以下、統計的な探究プロセス(とらえる―あつめる―まとめる―よみとる―いかす)の流れに沿って、(1)神戸市立霞ケ丘小学校の神原綾太教諭の「走り高跳び」の授業と(2)大阪市立北田辺小学校の松本茂教諭の「ハードル走」の授業(※)を紹介します。

(1)走り高跳び

走り高跳びは、短い助走で高く跳ぶことができるかできないか、結果がはっきりしているため、対象の小学校4年生にとっては自分の記録から適した助走歩数を見つけやすい運動です。

○とらえる:自分に適した走り高跳びの助走歩数を見つけます。

○あつめる・まとめる:各自、3~5の助走歩数から3回の跳躍を行い、成功か失敗かを記録します。

○よみとる:記録から自分に適した助走歩数を見つけます。

○いかす:見つけた助走歩数で実践します。

(2)ハードル走

小学校6年生の「ハードル走」の単元で、ハードルを走り越す技能を身に付けられるようにします。50m走と50mハードル走の相関グラフを利用することによって、走能力の個人差が吸収され、全員が同一条件の下、目標記録への挑戦や競争が可能となります。

50m走と50mハードル走の相関グラフ(出典:「統計的手法を生かしたハードル走の学習指導」全国統計教育研究協議会)

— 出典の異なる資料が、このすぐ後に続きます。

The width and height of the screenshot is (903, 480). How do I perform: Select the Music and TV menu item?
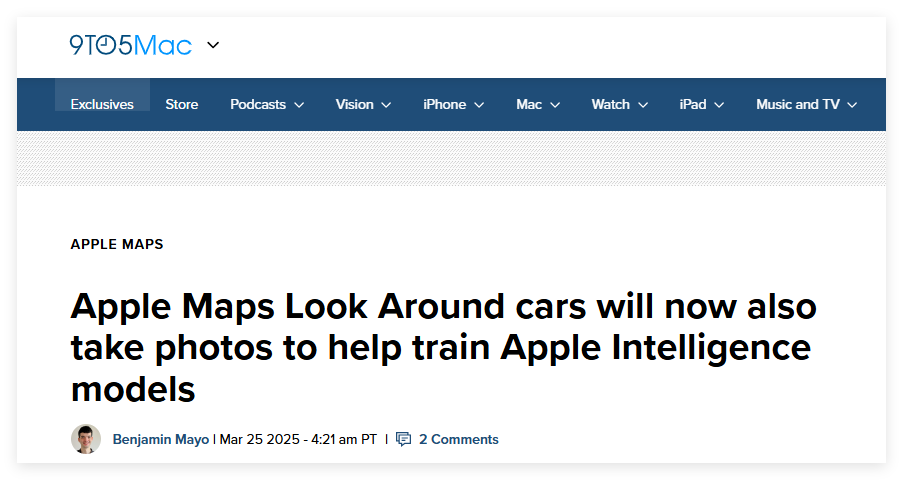pyautogui.click(x=797, y=104)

○とらえる:50m走と50mハードル走の記録を計測し、相関グラフから各自の力を確認の上、自分に合ったインターバルを見つけます。

○あつめる:各自の50m走と50mハードル走の記録を集めます。

○まとめる:各自の50m走と50mハードル走の記録を1つの相関グラフにプロットします()。最初の記録と練習結果も相関グラフにプロットして比較します。

○よみとる:個人や全体の進歩の状況を、相関グラフのドットの推移から読み取ります。

○いかす:個人の記録(ドットの推移)から、良かった点、うまくできなかった点について話し合い、次の課題を見つけます。